TEXT SHOWN:
Film-Tech Cinema Systems
Film-Tech Forum ARCHIVE


  
my profile | my password | search | faq & rules | forum home
  next oldest topic   next newest topic
» Film-Tech Forum ARCHIVE   » Operations   » Film Handlers' Forum   » Main Drive gears wearing out too fast

   
Author Topic: Main Drive gears wearing out too fast
Michael Rourke
Expert Film Handler

Posts: 159
From: San Luis Obispo, Central Coast of CA
Registered: Feb 2002


 - posted 03-29-2005 12:58 PM      Profile for Michael Rourke   Email Michael Rourke   Send New Private Message       Edit/Delete Post 
I went and changed all my main drives on my Century's and less than 1 year later I have had 3 break. I chalked it up to the rebuilt intermittents being too hard on the main drive, but I've looked at all of them and they are all ready to be changed again. These are the Lavezzi gears, at first I didn't know because they came in a bag, but the last two I ordered came in little sealed Lavezzi boxes. Has anyone had similar problems? I know Lavezzi as a good source of parts, but I ordered some main drives from Wolk this time and I'll let you know how those hold up.

WHAT THE EXERCISE ASKS: In the forum post about main drive gears, which supplier did the writer order the newest main drives from? The lines that come next are separate material, unrelated to the forum post.

GIVEN DATA:

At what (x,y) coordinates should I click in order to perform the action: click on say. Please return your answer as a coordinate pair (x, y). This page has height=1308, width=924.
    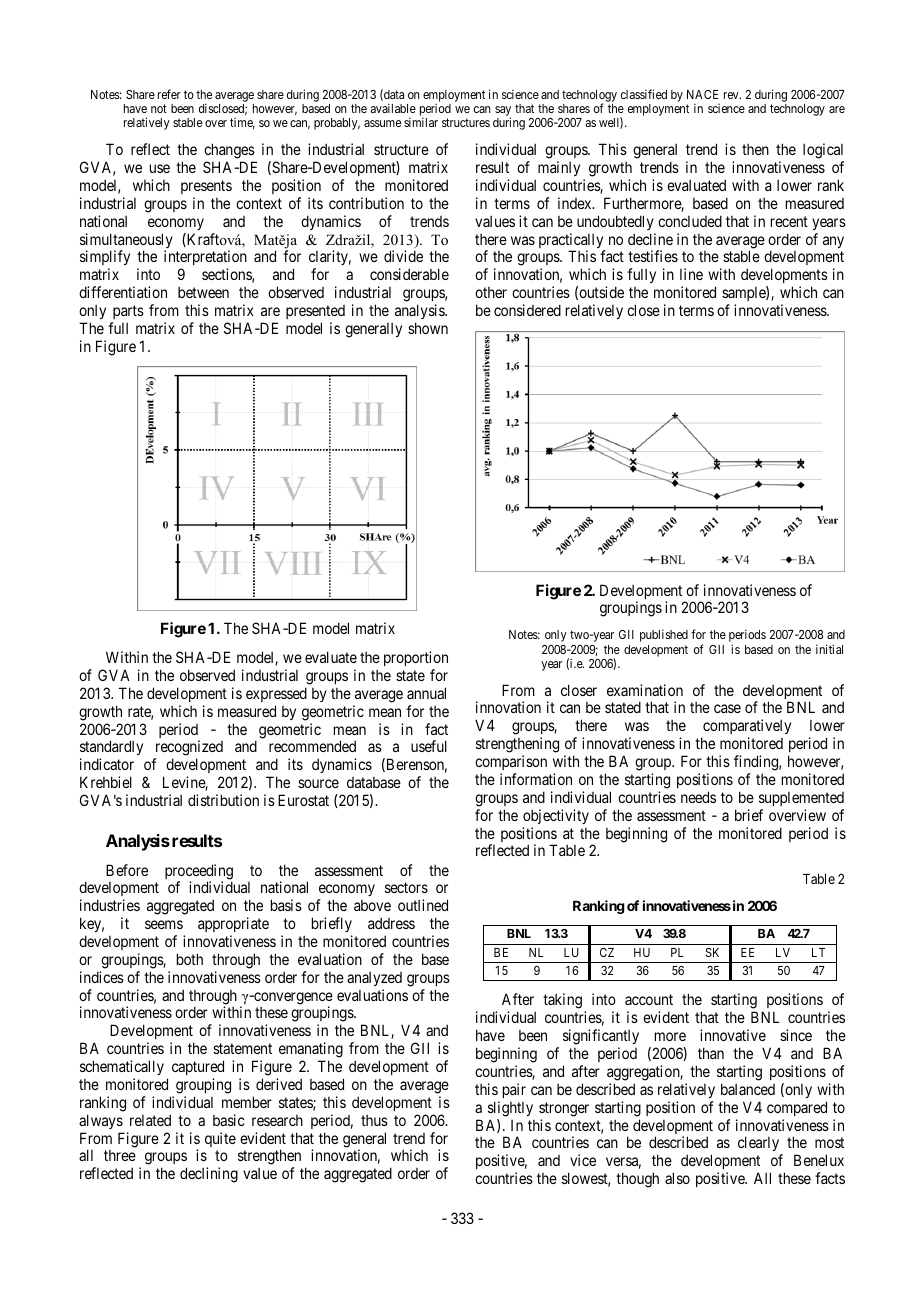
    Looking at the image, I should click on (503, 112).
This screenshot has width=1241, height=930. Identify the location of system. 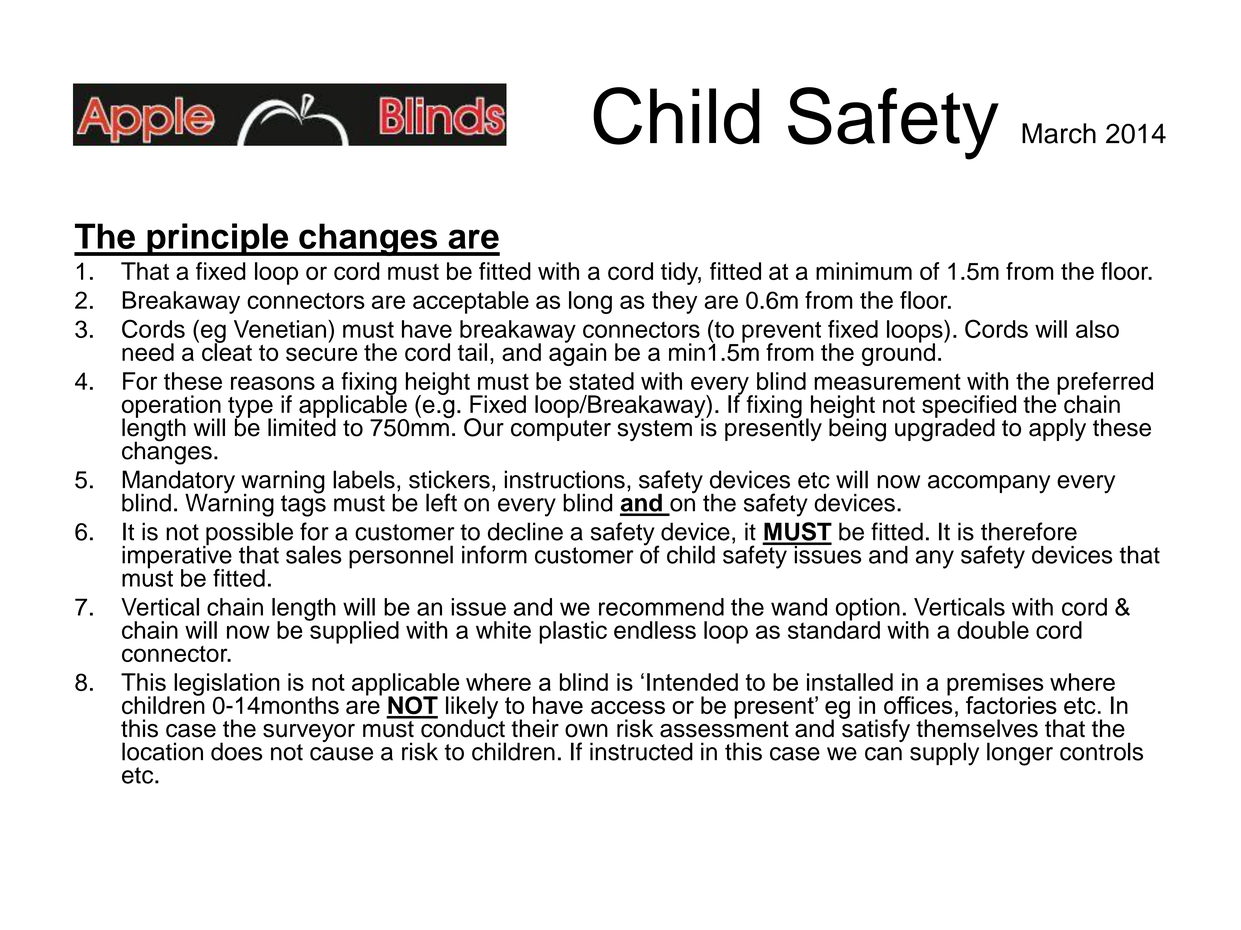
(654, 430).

RESULT FOR THIS EXERCISE: Wolk.